Start of Document passage
The prior distribution in Bayesian optimization is called a Gaussian process on the prior.  This terminology was confusing to me at first since I thought that Bayesian optimization was basically synonymous with Gaussian processes, but I think the prior distribution is called a Gaussian process.  Gaussian processes are used as a machine learning method.

What exactly the posterior and the prior are doing was confusing to me as well as some people in the class.  At first I thought that the prior was a distribution on functions.  For example, if you had a polynomial function with parameterized coefficients, theta, then I thought that the prior and the posterior were a distribution on these coefficients theta, but this is not correct.  Thus, initially, I thought that the prior must specify a family of functions.

The prior distribution and the posterior distribution are distributions on function values without regard to the type or family of function.  Hence, each possible function value for a given input has a probability assigned by the distribution.  A common choice for a prior distribution on the function values is a normal distribution centered at 0 with some variance.  This means that the function that maximizes the probability of this distribution is y = 0.  The posterior distribution gives a probability distribution on possible function values after function evaluations are performed and incorporated with the likelikhood function, which is jointly normal on the observed function evaluations.

There is an animated GIF in some slides on page 28 that I found that gives a nice visualization of this phenomena: Introduction to Bayesian Optimization (slides).

Since the normal prior centered at 0 is usually chosen, I wonder how much the choice of prior changes things.  The prior in a machine learning context could be the average results that given hyperparameters produce across many machine learning projects.  There are statistics to calculate the relative effects of the prior and the likelihood on the posterior distribution.  It is often the case that the prior has little effect while the likelihood has a greater effect especially with more data; thus, optimizing the prior distribution could be a lot of effort for little gain.

 

The Meaning and Selection of the Kernel

In Bayesian optimization, there is a function to determine the covariance between any two function evaluation points.  This function determines the covariance matrix used in the multivariate Gaussian matrix for the likelihood function.  The covariance function is called a kernel, and there are many kernels used in Gaussian processes.

The paper that we discussed in class, Practical Bayesian Optimization of Machine Learning Algorithms, discussed two kernels, the squared exponential kernel and the Matérn 5/2 kernel.  The authors argue that the squared exponential kernel is too smooth for hyperparameter tuning in machine learning while the Matérn kernel is more appropriate.  The papers show the Matérn kernel performing better in some empirical experiments.

How was this kernel really chosen?  Did the authors simply try several kernels in their experiments and found one that performed the best?  This doesn’t really give a provable way to choose a good kernel.  We wondered whether there was some mathematically formal way to prove that some kernel was better than another, but we thought that this was probably not the case.  Maybe it could be proven given certain conditions such as convexity or smoothness assumptions.  Intuitively, similar choices of hyperparameters will probably produce similar results, so kernels that assume a somewhat smooth function are probably appropriate.
End of Document passage
* **Written exercise 1**:
List every sentence in the Bayesian optimization notes in which the writer says "I thought".
Start of Data provided
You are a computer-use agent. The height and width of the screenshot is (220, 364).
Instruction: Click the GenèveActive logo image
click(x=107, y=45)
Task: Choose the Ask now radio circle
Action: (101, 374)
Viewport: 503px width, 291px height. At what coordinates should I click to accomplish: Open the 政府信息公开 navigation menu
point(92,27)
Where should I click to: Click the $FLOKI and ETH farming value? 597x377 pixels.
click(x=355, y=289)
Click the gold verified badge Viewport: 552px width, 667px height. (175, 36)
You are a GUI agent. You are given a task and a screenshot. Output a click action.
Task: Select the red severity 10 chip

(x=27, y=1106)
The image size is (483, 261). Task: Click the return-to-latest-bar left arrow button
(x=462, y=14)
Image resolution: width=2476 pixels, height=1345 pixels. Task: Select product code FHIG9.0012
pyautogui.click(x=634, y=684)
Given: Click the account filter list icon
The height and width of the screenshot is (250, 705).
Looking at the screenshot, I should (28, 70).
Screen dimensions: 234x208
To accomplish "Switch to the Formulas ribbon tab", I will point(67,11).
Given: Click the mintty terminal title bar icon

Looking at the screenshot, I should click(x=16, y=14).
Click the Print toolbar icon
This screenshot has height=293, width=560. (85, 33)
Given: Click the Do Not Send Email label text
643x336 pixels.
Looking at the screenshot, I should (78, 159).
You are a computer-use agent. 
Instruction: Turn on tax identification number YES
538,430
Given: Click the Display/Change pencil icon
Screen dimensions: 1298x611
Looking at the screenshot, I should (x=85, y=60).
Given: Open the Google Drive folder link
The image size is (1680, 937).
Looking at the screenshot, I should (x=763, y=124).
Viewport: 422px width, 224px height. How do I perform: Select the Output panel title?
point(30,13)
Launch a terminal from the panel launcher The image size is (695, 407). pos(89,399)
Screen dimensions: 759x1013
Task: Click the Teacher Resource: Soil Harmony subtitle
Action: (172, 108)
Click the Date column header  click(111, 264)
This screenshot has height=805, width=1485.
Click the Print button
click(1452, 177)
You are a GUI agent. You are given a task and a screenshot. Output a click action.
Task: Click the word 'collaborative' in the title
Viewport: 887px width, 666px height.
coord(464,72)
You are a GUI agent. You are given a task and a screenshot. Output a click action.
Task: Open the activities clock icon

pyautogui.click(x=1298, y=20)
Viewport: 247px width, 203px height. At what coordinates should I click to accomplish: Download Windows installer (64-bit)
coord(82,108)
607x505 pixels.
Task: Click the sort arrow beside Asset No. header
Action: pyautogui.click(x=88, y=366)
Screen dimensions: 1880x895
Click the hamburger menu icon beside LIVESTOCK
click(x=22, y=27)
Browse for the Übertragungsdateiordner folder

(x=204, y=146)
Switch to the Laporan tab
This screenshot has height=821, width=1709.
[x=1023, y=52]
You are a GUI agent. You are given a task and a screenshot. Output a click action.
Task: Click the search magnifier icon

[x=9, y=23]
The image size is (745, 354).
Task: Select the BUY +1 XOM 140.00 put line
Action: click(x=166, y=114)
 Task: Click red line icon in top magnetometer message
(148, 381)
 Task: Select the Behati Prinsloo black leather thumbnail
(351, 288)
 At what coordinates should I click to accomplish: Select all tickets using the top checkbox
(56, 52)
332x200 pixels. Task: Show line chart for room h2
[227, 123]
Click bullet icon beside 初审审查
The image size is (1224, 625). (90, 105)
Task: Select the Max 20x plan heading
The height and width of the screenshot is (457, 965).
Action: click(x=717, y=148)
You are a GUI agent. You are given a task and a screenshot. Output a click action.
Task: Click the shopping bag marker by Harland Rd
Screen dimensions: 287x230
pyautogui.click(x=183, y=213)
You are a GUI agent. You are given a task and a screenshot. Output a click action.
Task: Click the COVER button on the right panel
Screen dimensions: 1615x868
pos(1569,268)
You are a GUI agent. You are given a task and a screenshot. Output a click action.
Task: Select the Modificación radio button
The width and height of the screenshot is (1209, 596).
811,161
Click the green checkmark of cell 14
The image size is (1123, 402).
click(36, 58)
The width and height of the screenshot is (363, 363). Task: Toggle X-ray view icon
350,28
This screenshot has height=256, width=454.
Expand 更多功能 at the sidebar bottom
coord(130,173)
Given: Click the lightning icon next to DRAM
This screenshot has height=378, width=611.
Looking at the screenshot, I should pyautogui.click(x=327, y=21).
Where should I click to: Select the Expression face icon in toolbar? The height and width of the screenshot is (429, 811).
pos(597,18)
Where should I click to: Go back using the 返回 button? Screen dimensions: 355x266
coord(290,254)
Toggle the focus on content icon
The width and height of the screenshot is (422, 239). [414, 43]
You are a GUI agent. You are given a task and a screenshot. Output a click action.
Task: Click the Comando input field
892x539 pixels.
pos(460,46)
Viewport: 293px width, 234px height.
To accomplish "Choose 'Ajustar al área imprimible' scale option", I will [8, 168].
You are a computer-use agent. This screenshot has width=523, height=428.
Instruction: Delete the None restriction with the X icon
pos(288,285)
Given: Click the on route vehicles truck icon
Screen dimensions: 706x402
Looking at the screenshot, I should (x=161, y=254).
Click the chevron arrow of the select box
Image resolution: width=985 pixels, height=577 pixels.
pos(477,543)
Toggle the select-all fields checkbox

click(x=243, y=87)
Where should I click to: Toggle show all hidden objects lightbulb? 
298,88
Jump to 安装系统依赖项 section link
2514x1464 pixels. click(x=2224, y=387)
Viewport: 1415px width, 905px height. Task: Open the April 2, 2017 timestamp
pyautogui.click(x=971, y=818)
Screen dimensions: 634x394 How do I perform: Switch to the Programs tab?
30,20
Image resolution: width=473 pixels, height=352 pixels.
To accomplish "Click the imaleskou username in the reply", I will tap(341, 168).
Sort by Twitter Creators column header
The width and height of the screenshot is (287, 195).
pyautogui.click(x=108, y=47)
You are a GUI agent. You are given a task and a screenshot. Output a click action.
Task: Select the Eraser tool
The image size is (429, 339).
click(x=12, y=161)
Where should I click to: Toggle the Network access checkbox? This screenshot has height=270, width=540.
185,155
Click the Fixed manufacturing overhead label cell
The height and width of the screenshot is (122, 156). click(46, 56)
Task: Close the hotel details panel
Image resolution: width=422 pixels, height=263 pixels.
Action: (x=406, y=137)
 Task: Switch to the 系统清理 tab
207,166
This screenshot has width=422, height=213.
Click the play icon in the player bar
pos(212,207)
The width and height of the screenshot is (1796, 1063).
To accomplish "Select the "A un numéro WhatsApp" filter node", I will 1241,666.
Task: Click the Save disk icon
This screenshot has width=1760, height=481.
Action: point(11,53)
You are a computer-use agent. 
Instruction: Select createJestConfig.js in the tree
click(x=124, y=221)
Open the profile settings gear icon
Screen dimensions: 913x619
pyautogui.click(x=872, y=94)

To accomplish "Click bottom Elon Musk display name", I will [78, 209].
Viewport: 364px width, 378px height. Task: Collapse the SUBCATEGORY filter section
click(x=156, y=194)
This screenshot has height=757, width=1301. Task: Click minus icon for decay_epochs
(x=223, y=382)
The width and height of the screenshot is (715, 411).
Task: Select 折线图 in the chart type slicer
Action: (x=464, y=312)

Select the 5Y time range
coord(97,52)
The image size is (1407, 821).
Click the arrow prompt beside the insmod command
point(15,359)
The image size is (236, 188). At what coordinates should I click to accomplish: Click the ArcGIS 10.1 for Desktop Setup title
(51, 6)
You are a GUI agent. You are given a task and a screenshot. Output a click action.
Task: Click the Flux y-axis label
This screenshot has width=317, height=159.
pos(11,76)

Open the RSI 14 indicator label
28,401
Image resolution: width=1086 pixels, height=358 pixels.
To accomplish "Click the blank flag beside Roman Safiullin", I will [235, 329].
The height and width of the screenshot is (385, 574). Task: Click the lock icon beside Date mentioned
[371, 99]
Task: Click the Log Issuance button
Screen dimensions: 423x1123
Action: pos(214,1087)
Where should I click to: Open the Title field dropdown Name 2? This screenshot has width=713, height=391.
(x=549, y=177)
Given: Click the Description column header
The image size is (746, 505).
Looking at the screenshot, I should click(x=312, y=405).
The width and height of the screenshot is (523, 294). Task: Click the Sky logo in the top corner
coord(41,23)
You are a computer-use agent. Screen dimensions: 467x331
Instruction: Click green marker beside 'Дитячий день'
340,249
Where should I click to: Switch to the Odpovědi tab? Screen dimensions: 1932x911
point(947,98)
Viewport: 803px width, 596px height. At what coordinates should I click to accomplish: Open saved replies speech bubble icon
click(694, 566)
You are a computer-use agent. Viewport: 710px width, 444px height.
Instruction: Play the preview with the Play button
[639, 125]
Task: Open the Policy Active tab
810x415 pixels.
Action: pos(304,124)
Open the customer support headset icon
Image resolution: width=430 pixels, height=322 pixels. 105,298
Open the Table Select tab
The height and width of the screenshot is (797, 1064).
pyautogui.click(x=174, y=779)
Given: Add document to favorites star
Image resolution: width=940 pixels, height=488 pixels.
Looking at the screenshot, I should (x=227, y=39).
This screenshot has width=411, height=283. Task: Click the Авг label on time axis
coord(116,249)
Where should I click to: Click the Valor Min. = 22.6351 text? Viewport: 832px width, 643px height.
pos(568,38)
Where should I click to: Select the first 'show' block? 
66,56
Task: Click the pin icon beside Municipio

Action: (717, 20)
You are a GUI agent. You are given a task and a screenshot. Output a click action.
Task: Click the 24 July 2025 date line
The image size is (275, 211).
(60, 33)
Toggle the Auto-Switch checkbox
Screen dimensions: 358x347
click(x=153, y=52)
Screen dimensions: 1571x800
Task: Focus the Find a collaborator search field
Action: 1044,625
End of Data provided
* **Written exercise 2**:
Rewrite the entries from the first one through the line holding "Looking at the screenshot, I should (28, 70).", both ends included, with "Viewport" swapped for "Window" and everything else unchanged.

* **Answer 1**:
- This terminology was confusing to me at first since I thought that Bayesian optimization was basically synonymous with Gaussian processes, but I think the prior distribution is called a Gaussian process.
- At first I thought that the prior was a distribution on functions.
- For example, if you had a polynomial function with parameterized coefficients, theta, then I thought that the prior and the posterior were a distribution on these coefficients theta, but this is not correct.
- Thus, initially, I thought that the prior must specify a family of functions.

* **Answer 2**:
You are a computer-use agent. The height and width of the screenshot is (220, 364).
Instruction: Click the GenèveActive logo image
click(x=107, y=45)
Task: Choose the Ask now radio circle
Action: (101, 374)
Window: 503px width, 291px height. At what coordinates should I click to accomplish: Open the 政府信息公开 navigation menu
point(92,27)
Where should I click to: Click the $FLOKI and ETH farming value? 597x377 pixels.
click(x=355, y=289)
Click the gold verified badge Window: 552px width, 667px height. (175, 36)
You are a GUI agent. You are given a task and a screenshot. Output a click action.
Task: Select the red severity 10 chip

(x=27, y=1106)
The image size is (483, 261). Task: Click the return-to-latest-bar left arrow button
(x=462, y=14)
Image resolution: width=2476 pixels, height=1345 pixels. Task: Select product code FHIG9.0012
pyautogui.click(x=634, y=684)
Given: Click the account filter list icon
The height and width of the screenshot is (250, 705).
Looking at the screenshot, I should (28, 70).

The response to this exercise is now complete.